The great 20th century economist John Maynard Keynes is widely thought to have said in response to a challenge to his consistency, “When the facts change, I change my mind. What do you do?…” I’ve always thought that’s great advice in life generally, and in particular for anyone who spends much time commenting on public policy. As a result, I have no problem reporting that my views on the seriousness of the white nationalist/supremacist violence threat nationwide and globally are different now than when I last wrote on the issue a little over three years ago. Moreover, it’s clear that President Trump needs to get off the dime on this front as well.

Specifically, it’s now clear to me that these movements have developed into dangers to public safety that are comparable, or nearly so, to Islam-inspired terrorist movements, and that other national governments need to intensify their focus accordingly.

**Material provided**
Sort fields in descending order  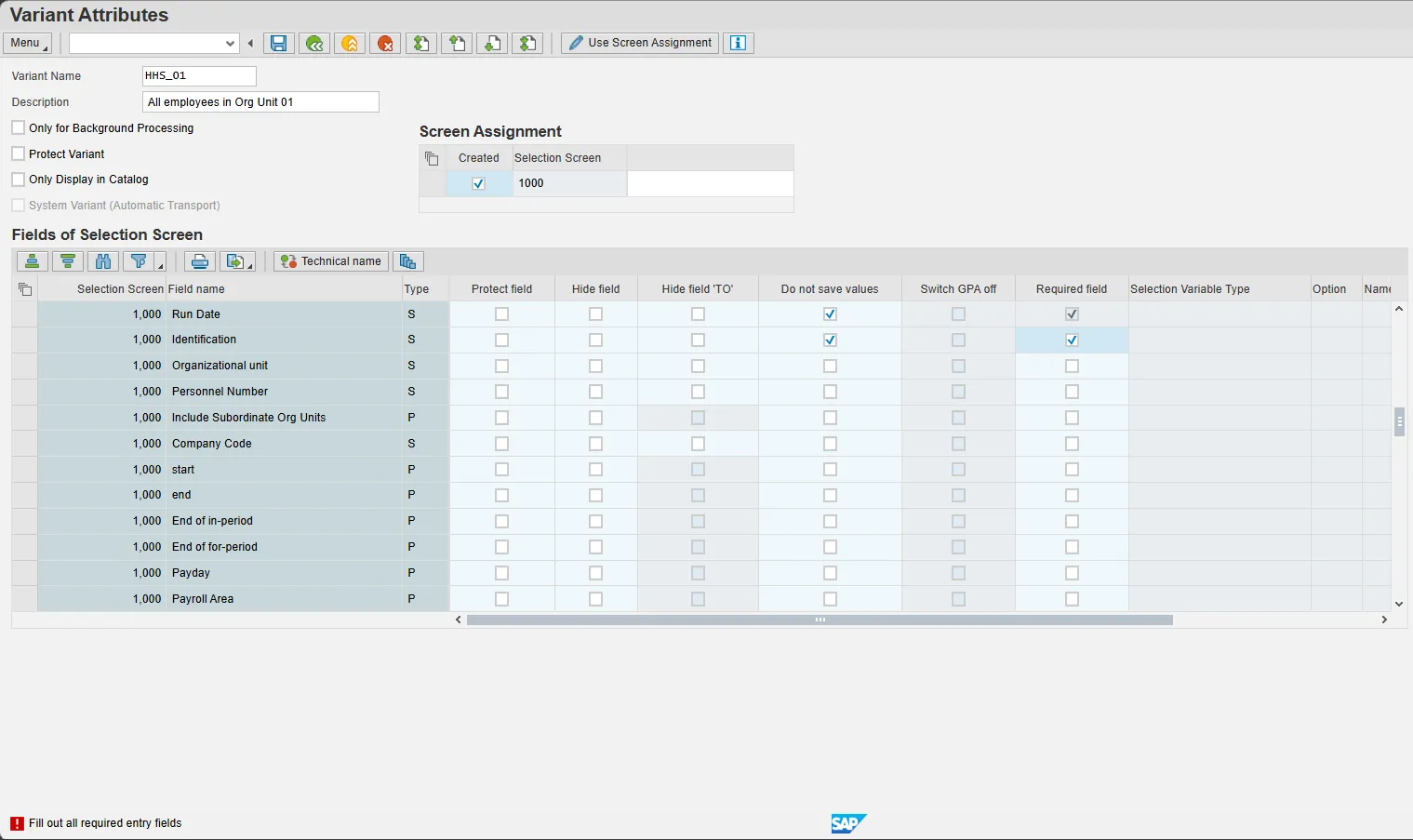click(68, 262)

**Aim**
Continue the commentary on the white nationalist violence threat from the point where it ends.

**Response for this exercise**
The proximate cause of course is Friday’s terrible massacre of Muslims at two mosques in Christchurch, New Zealand. But the past year has also witnessed a mass shooting at a Pittsburgh, Pennsylvania synagogue, the letter bombs sent by a Florida man to Democratic Party politicians and officials as well as liberal mainstream media figures, and the arrest of a Coast Guard officer who was apparently stockpiling weapons with the intent of killing lots of liberal political figures and journalists.

My previous views on the differences between white nationalist (I know it’s a logically tortuous term, but it’s in widespread use, so….) violence and Islamic terrorism were based mainly on two observations: First, that, unlike the latter, the former had no general program (however loony in real-world terms) that it tried to push; and second, that unlike Islamic terrorists, the white nationalists didn’t seem to have an international network from which they could draw strength, inspiration, and even resources.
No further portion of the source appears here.